BETWEEN:
Plaintiff;
Defendant.
GILLEN J
Index
Summary
Introduction paras 1-4
Background paras 5-7
Order 18 r19(1)(a) para 8
Principles governing strike out para 9
The Convention paras 10-13
DSD v Commissioner of Police paras 14-18
Effect of DSD paras 19-22
Common Law paras 23-28
Submissions of counsel paras 29-31
Discussion paras 32-36
Conclusion paras 37-40
Summary
The plaintiff is a vulnerable young woman who was raped on 16 June 2007. She has sued the PSNI for personal injuries suffered by her on account of the negligence of, and breach of her rights under the European Convention for the Protection of Human Rights and Fundamental Freedoms by, the PSNI in the course of a flawed investigation of this rape. The issue now before the court is whether, before serving his defence, the defendant can strike out her claim on the basis that as a matter of public policy actions for damages will not lie against the police so far as concerns their functions in the investigation and suppression of crime save in exceptional circumstances.
Introduction
[1] This is an appeal against an order by Master McCorry dismissing an application by the defendant pursuant to Order 18 Rule 19 of the Rules of the Court of Judicature (Northern Ireland) 1980 to strike out the plaintiff's claim on the basis that the pleadings disclose no reasonable cause of action.
[2] Within days of the conclusion of my hearing this appeal on 20 February 2014, and whilst I was in the course of writing my judgment, the High Court in England and Wales handed down a judgment in DSD and NVB v Commissioner of Police for the Metropolis [2014] EWHC 436 (QB) ("DSD") which I considered relevant to the issues in this matter. I therefore afforded counsel a further opportunity to address me on the impact of this decision on the instant case.
[3] In the course of my researches I also encountered, and again referred to counsel, an article in the Modern Law Review (2013) 76 "Negligence and Human Rights Law: The Case for Separate Development" dealing with the concept of convergence between the common law and the rights that arise from the European Convention for the Protection of Human Rights and Fundamental Freedoms (1950) (as set out in Schedule 1 to the Human Rights Act 1998) (hereinafter "the Convention"). Mr Girvan, who appeared on behalf of the plaintiff, and Mr McMillen QC, who appeared on behalf of the defendant, furnished me with well argued and analytically rigorous written submissions and oral argument on these fresh issues.
[4] At a subsequent hearing, and in the wake of DSD, on the consent of the parties I granted leave to the plaintiff to amend the Writ of Summons and Statement of Claim to include a claim for breach of Article 3 of the Convention in addition to the claims for negligence and breach of Article 8 of the Convention already pleaded. It was agreed between counsel that the defendant would not oppose such an amendment on the basis that the defendant would have the right to argue any limitation point that existed at the time of the original writ and in particular to maintain the right to argue that the primary limitation period set out at section 7(5)(a) of the Human Rights Act 1998 had expired by the time this Writ/Statement of Claim was amended.

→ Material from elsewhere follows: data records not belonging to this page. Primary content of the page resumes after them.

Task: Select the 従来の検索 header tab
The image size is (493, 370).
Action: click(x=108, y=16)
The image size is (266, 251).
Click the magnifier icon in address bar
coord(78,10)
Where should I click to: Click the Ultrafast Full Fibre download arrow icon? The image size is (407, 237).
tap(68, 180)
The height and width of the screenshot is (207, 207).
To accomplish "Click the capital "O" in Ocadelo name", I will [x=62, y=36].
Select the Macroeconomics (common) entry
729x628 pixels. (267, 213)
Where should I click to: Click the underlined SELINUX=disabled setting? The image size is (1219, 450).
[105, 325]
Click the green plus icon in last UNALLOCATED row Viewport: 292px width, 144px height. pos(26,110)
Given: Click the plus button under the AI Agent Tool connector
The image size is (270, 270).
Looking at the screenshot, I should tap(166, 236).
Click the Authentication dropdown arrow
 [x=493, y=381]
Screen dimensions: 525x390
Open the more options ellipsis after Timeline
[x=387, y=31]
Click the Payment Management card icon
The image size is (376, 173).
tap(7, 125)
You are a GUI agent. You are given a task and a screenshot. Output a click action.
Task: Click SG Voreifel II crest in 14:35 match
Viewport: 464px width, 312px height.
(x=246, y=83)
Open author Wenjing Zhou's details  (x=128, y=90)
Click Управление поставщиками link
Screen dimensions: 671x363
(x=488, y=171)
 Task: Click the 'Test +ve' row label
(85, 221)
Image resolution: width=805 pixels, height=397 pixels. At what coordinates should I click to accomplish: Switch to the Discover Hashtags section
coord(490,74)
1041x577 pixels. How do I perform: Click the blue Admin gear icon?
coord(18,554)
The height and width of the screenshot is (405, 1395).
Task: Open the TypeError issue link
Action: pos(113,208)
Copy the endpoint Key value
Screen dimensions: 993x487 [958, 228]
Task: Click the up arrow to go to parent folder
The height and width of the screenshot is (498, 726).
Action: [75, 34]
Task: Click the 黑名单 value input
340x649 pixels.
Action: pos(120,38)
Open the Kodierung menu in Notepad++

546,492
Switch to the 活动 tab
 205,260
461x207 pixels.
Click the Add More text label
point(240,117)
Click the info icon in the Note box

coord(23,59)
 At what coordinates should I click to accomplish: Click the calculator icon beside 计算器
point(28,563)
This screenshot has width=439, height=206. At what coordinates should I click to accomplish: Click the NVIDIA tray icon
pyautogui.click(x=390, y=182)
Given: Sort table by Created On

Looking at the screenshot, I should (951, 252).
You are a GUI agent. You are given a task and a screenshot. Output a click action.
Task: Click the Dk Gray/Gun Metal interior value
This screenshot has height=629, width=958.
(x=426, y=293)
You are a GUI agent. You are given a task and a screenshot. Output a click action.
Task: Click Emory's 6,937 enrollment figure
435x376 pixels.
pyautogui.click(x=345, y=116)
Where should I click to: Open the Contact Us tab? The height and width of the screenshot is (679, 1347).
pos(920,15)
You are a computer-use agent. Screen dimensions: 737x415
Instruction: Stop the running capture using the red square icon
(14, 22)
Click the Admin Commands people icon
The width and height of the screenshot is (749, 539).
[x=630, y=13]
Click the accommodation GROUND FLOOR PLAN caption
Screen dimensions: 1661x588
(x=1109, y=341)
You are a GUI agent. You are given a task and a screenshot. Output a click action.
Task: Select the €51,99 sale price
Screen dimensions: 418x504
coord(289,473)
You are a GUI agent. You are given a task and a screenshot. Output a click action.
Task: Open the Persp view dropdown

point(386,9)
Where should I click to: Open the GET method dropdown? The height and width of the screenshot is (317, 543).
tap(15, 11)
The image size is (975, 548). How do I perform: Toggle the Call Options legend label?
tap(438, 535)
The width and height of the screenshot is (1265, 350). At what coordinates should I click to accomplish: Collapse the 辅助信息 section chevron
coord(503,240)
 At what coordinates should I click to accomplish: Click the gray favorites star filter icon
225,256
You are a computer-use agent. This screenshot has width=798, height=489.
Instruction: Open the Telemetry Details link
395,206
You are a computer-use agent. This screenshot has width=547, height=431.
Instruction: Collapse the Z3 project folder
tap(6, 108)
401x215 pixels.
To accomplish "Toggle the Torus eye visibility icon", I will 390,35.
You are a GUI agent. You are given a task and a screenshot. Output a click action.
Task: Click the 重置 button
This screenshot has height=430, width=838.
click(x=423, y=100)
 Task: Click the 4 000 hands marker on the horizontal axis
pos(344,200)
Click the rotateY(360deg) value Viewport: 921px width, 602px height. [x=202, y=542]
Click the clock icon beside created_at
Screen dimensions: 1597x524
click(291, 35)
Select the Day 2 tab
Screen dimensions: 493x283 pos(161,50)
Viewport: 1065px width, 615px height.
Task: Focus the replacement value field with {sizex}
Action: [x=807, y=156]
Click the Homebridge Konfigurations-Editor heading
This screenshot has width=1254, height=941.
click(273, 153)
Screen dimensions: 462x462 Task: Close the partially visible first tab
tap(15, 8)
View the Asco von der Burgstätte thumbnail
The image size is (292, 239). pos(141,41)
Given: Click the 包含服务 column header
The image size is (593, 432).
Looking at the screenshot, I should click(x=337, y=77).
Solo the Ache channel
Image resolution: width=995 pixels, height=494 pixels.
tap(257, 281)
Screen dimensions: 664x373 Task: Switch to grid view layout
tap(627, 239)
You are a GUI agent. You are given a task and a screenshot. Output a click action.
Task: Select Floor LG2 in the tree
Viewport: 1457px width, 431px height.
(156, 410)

The plaintiff has acknowledged that the defendant is entitled to make this argument. The parties invited me to make this amendment administratively in light of the agreement entered into between them but out of an abundance of caution and because I envisaged logistical difficulties in effecting this step, I convened a further meeting and obtained the express agreement from both counsel on this matter.
Background
[5] At the time of the service of the Statement in Claim in July 2013 the plaintiff was a 25 year old woman who suffers from Asperger syndrome, autism and other mental problems. She does not have the capacity to act on her own behalf in these proceedings.
[6] At paragraphs 2 -5, the Statement of Claim alleges as follows:
[7] The plaintiff therefore seeks damages on account of the defendant's breach of the Human Rights Act 1998 and the Convention and negligence of the defendant in the course of a failure to investigate the rape of the plaintiff. It is alleged that she has suffered extreme upset, distress and psychiatric injury including self-harming, acute depression, psychotic symptoms and an eating disorder.
Order 18 Rule 19(1)(a) of the Rules of the Court of Judicature (Northern Ireland) 1980 ("the Rules")
[8] Where relevant these Rules provide as follows:
Principles Governing Strike Out under Order 18 Rule 19(1)(a)
[9] The principles governing this order are well trammelled and were not the subject of dispute in this case. Relevant principles can be summarised as follows:
(i) For the purposes of the application all the averments in the Statement of Claim must be assumed to be true ( O'Dwyer v Chief Constable of the RUC [1997] NI 403 at 406(c)).
(ii) The summary procedure for striking out pleadings is to be used only in plain and obvious cases.
(iii) Courts should be appropriately cautious in any developing field of law particularly where the court is being asked to determine such points on assumed or scanty facts pleaded in the Statement of Claim ( Lonrho plc v Tebbit [1991] 4 All ER 973 at 979H).
(iv) The burden is on the defendant to show that the plaintiff's case is "unarguable or almost incontestably bad". The fact that the plaintiff only enjoys a weak case is not sufficient to justify striking it out ( Rush v PSNI and Secretary of State for Northern Ireland [2011] NIQB 28 ).
(v) The matter must be decided on the face of the pleadings without evidence as set out in Order 18 Rule 19(2).
The Convention
[10] Article 3 of the Convention provides that no-one shall be subjected to inhuman or degrading treatment or punishment.
[11] Article 8 of the Convention provides for the right to respect for private and family life except such as is in accordance with the law and is necessary in a democratic society in the interests of … the prevention of disorder or crime or for the protection of the rights and freedoms of others.
[12] Under Section 6 of the Human Rights Act 1998 ("HRA") it is unlawful for a public authority to "act in a way which is incompatible with a Convention Right". Clearly the defendant in this case is a public authority. It follows that it is unlawful for the defendant to act in a way that is incompatible with Articles 3 and 8 of the Convention.
[13] Section 7 of the HRA empowers victims of violations to bring proceedings before the courts and Section 8 confers upon the Courts the power to grant appropriate relief including damages.
DSD and NBV v the Commissioner of Police for the Metropolis [2014] EWHC 436 (QB)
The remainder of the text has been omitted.